▸ TASK REQUIREMENTS
Put every line of the listing below into a numbered list, leaving out the blank lines.

▸ DATASET ROWS
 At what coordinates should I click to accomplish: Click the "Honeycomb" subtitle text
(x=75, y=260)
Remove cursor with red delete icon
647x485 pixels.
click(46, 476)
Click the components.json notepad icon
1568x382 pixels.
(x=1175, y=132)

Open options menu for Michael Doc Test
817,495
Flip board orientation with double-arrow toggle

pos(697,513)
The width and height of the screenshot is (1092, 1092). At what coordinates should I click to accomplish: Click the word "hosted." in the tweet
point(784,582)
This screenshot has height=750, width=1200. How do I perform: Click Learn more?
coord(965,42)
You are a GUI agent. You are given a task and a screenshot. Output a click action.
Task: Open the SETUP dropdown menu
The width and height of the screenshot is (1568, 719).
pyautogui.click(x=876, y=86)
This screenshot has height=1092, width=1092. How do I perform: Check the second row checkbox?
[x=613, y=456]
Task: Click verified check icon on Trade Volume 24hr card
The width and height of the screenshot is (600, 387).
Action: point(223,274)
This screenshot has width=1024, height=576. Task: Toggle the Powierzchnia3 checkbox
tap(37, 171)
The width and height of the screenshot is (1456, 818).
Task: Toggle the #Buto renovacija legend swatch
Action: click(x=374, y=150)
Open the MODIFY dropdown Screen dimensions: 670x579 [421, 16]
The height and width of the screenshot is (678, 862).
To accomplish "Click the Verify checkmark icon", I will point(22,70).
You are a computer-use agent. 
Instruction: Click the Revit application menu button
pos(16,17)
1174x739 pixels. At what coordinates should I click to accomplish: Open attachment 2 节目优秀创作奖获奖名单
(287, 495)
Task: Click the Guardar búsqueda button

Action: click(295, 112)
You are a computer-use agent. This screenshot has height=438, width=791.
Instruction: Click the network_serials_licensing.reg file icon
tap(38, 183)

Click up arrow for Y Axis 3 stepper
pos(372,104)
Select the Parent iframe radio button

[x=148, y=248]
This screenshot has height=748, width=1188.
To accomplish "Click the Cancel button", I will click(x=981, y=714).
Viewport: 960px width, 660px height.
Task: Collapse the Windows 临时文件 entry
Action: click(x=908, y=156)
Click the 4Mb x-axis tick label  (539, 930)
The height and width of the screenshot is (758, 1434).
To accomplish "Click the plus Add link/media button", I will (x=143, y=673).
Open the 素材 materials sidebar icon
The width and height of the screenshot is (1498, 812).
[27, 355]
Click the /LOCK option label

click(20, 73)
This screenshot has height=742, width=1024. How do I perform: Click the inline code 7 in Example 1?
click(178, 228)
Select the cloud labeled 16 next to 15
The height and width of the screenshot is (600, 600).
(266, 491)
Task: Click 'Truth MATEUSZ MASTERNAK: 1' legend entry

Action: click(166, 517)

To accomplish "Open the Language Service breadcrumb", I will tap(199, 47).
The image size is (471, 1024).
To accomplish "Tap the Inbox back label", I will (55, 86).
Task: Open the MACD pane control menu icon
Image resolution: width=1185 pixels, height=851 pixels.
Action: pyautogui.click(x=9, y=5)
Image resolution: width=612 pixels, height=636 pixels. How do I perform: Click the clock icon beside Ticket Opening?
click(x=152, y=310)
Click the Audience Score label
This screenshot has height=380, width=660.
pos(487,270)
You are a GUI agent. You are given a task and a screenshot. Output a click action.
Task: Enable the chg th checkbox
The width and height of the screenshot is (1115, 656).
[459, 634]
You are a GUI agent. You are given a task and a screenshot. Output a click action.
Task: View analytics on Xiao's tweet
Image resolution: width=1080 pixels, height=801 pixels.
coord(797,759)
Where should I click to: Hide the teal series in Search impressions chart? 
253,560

▸ TASK RESPONSE
1.  At what coordinates should I click to accomplish: Click the "Honeycomb" subtitle text
2. (x=75, y=260)
3. Remove cursor with red delete icon
4. 647x485 pixels.
5. click(46, 476)
6. Click the components.json notepad icon
7. 1568x382 pixels.
8. (x=1175, y=132)
9. Open options menu for Michael Doc Test
10. 817,495
11. Flip board orientation with double-arrow toggle
12. pos(697,513)
13. The width and height of the screenshot is (1092, 1092). At what coordinates should I click to accomplish: Click the word "hosted." in the tweet
14. point(784,582)
15. This screenshot has height=750, width=1200. How do I perform: Click Learn more?
16. coord(965,42)
17. You are a GUI agent. You are given a task and a screenshot. Output a click action.
18. Task: Open the SETUP dropdown menu
19. The width and height of the screenshot is (1568, 719).
20. pyautogui.click(x=876, y=86)
21. This screenshot has height=1092, width=1092. How do I perform: Check the second row checkbox?
22. [x=613, y=456]
23. Task: Click verified check icon on Trade Volume 24hr card
24. The width and height of the screenshot is (600, 387).
25. Action: point(223,274)
26. This screenshot has width=1024, height=576. Task: Toggle the Powierzchnia3 checkbox
27. tap(37, 171)
28. The width and height of the screenshot is (1456, 818).
29. Task: Toggle the #Buto renovacija legend swatch
30. Action: click(x=374, y=150)
31. Open the MODIFY dropdown Screen dimensions: 670x579 [421, 16]
32. The height and width of the screenshot is (678, 862).
33. To accomplish "Click the Verify checkmark icon", I will point(22,70).
34. You are a computer-use agent. 
35. Instruction: Click the Revit application menu button
36. pos(16,17)
37. 1174x739 pixels. At what coordinates should I click to accomplish: Open attachment 2 节目优秀创作奖获奖名单
38. (287, 495)
39. Task: Click the Guardar búsqueda button
40. Action: click(295, 112)
41. You are a computer-use agent. This screenshot has height=438, width=791.
42. Instruction: Click the network_serials_licensing.reg file icon
43. tap(38, 183)
44. Click up arrow for Y Axis 3 stepper
45. pos(372,104)
46. Select the Parent iframe radio button
47. [x=148, y=248]
48. This screenshot has height=748, width=1188.
49. To accomplish "Click the Cancel button", I will click(x=981, y=714).
50. Viewport: 960px width, 660px height.
51. Task: Collapse the Windows 临时文件 entry
52. Action: click(x=908, y=156)
53. Click the 4Mb x-axis tick label  (539, 930)
54. The height and width of the screenshot is (758, 1434).
55. To accomplish "Click the plus Add link/media button", I will (x=143, y=673).
56. Open the 素材 materials sidebar icon
57. The width and height of the screenshot is (1498, 812).
58. [27, 355]
59. Click the /LOCK option label
60. click(20, 73)
61. This screenshot has height=742, width=1024. How do I perform: Click the inline code 7 in Example 1?
62. click(178, 228)
63. Select the cloud labeled 16 next to 15
64. The height and width of the screenshot is (600, 600).
65. (266, 491)
66. Task: Click 'Truth MATEUSZ MASTERNAK: 1' legend entry
67. Action: click(166, 517)
68. To accomplish "Open the Language Service breadcrumb", I will tap(199, 47).
69. The image size is (471, 1024).
70. To accomplish "Tap the Inbox back label", I will (55, 86).
71. Task: Open the MACD pane control menu icon
72. Image resolution: width=1185 pixels, height=851 pixels.
73. Action: pyautogui.click(x=9, y=5)
74. Image resolution: width=612 pixels, height=636 pixels. How do I perform: Click the clock icon beside Ticket Opening?
75. click(x=152, y=310)
76. Click the Audience Score label
77. This screenshot has height=380, width=660.
78. pos(487,270)
79. You are a GUI agent. You are given a task and a screenshot. Output a click action.
80. Task: Enable the chg th checkbox
81. The width and height of the screenshot is (1115, 656).
82. [459, 634]
83. You are a GUI agent. You are given a task and a screenshot. Output a click action.
84. Task: View analytics on Xiao's tweet
85. Image resolution: width=1080 pixels, height=801 pixels.
86. coord(797,759)
87. Where should I click to: Hide the teal series in Search impressions chart? 
88. 253,560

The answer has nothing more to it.